There was also here an interesting difference in style. Some approach from a very statistical point of view (do a large amount of different things and look for emergent patterns). Some approach things from a very mechanistic point of view (tweak particular parameters we think are important, like distances and individual bases, and see what happens). I usually think it’s very intellectually lazy to say things like “we need both approaches, they are complementary”, but in this case, I think it’s apt, though if I had to lean one way, personally, I think I favor the statistical approach. Deriving knowledge from the statistical approach is a tricky matter, but that’s a bigger question. How much variance do we need to explain? As yet unanswered, see later for some discussion about the elephant in the room.
Models: some cool talks about models. One great point: “No such thing as validating a model. We can only disprove models.” A point of discussion was how to deal with models that don’t fit all the data. Do we want to capture everything? How many exceptions to the rule can you tolerate before it’s no longer a rule?
Which comes to a talk that was probably highest on the controversy meter. In this one, the conferee who shares my depression showed some results that struck me as very familiar. The idea was build a quantitative model, then go build some experiments to show transcriptional response, and the model fits nicely. Then you change something in the growth medium, and suddenly, the model is out the window. We’ve all seen this: day to day variability, batch variability, “weird stuff happened that day”, whatever. So does the model really reflect our understanding of the underlying system?

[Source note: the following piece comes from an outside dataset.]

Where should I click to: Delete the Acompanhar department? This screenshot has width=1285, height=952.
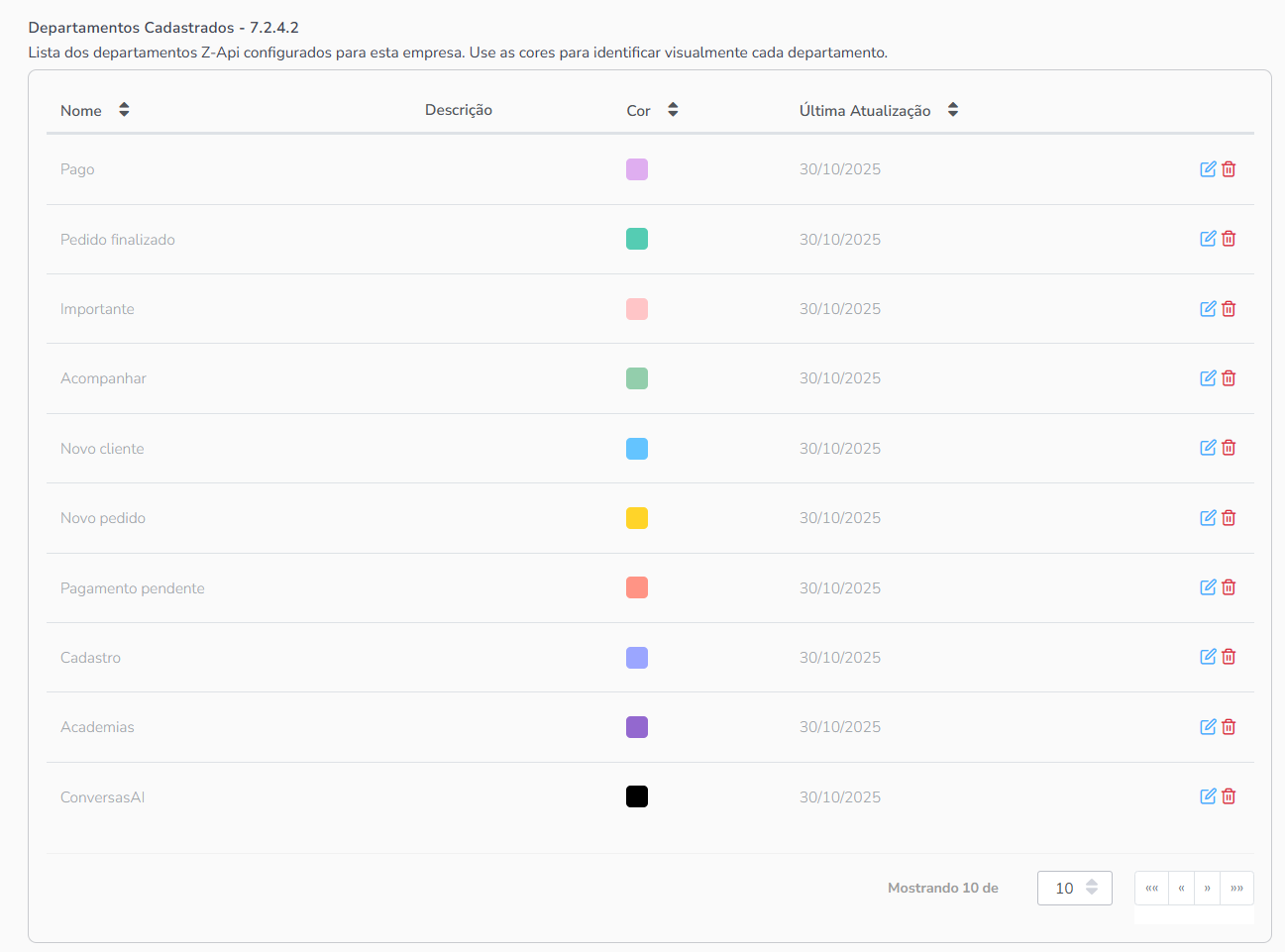tap(1229, 378)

This prompted a great discussion about what our goals are as a community. Is the goal really to predict everything in every condition? Is that an unreasonable thing to expect from a model? This got down to understanding vs. predicting. Jane brought up the point that these are different: Google can predict traffic, but it doesn’t understand traffic. A nice analogy, but I’m not sure that it works the other way around. I think understanding means prediction, even if prediction doesn’t necessarily mean understanding. Perhaps this comes down to an aesthetic choice. Practically speaking, for the quantitative study of transcription, I think that the fact that the model failed to predict transcription in a different condition is a problem. One of my big issues with our field is that we have a bunch of little models that are very context specific, and the quantitative (and sometimes qualitative) details vary. How can we put our models together if the sands are shifting under our feet all the time? I think this is a strong argument against modularity. Rob made the solid counter that perhaps we’re just not measuring all the parameters–if we could measure transcription factor concentration directly, maybe that would explain things. Perhaps. I’m not convinced. But that’s just, like, my opinion, man.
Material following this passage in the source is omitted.